» Information shown
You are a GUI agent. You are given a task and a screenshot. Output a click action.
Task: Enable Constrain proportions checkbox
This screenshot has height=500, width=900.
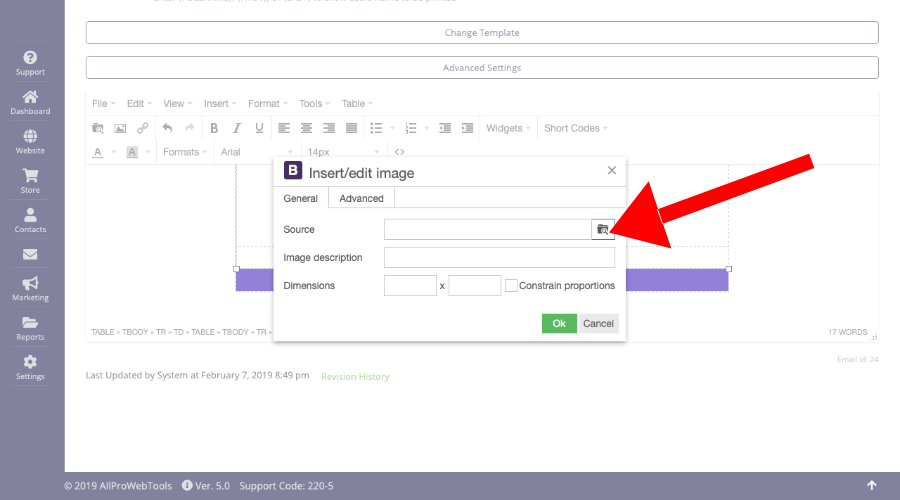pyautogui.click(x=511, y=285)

--

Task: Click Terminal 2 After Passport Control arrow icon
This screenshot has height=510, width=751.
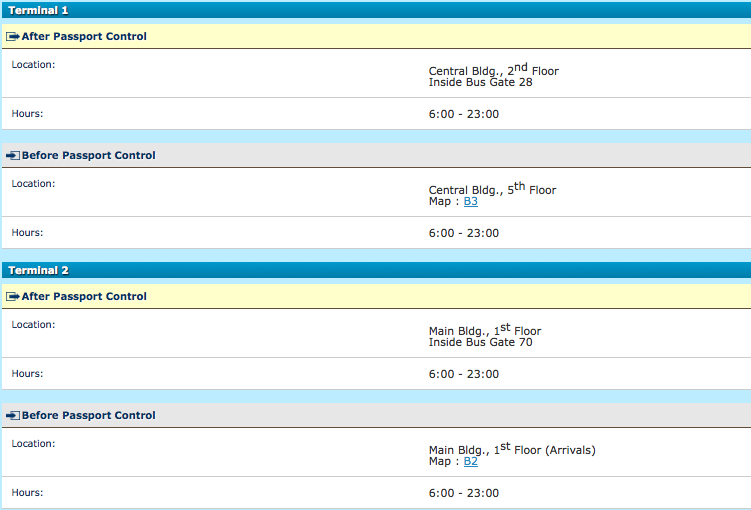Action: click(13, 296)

==

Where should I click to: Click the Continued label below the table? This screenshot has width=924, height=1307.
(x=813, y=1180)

» What is needed
Arrange the stretch of data from the line containing "You are a GUI" through the line containing "pyautogui.click(x=511, y=285)" as a JSON list of strings, one string per line, skipping blank lines and leaving out the pictures.

» Task response
[
  "You are a GUI agent. You are given a task and a screenshot. Output a click action.",
  "Task: Enable Constrain proportions checkbox",
  "This screenshot has height=500, width=900.",
  "pyautogui.click(x=511, y=285)"
]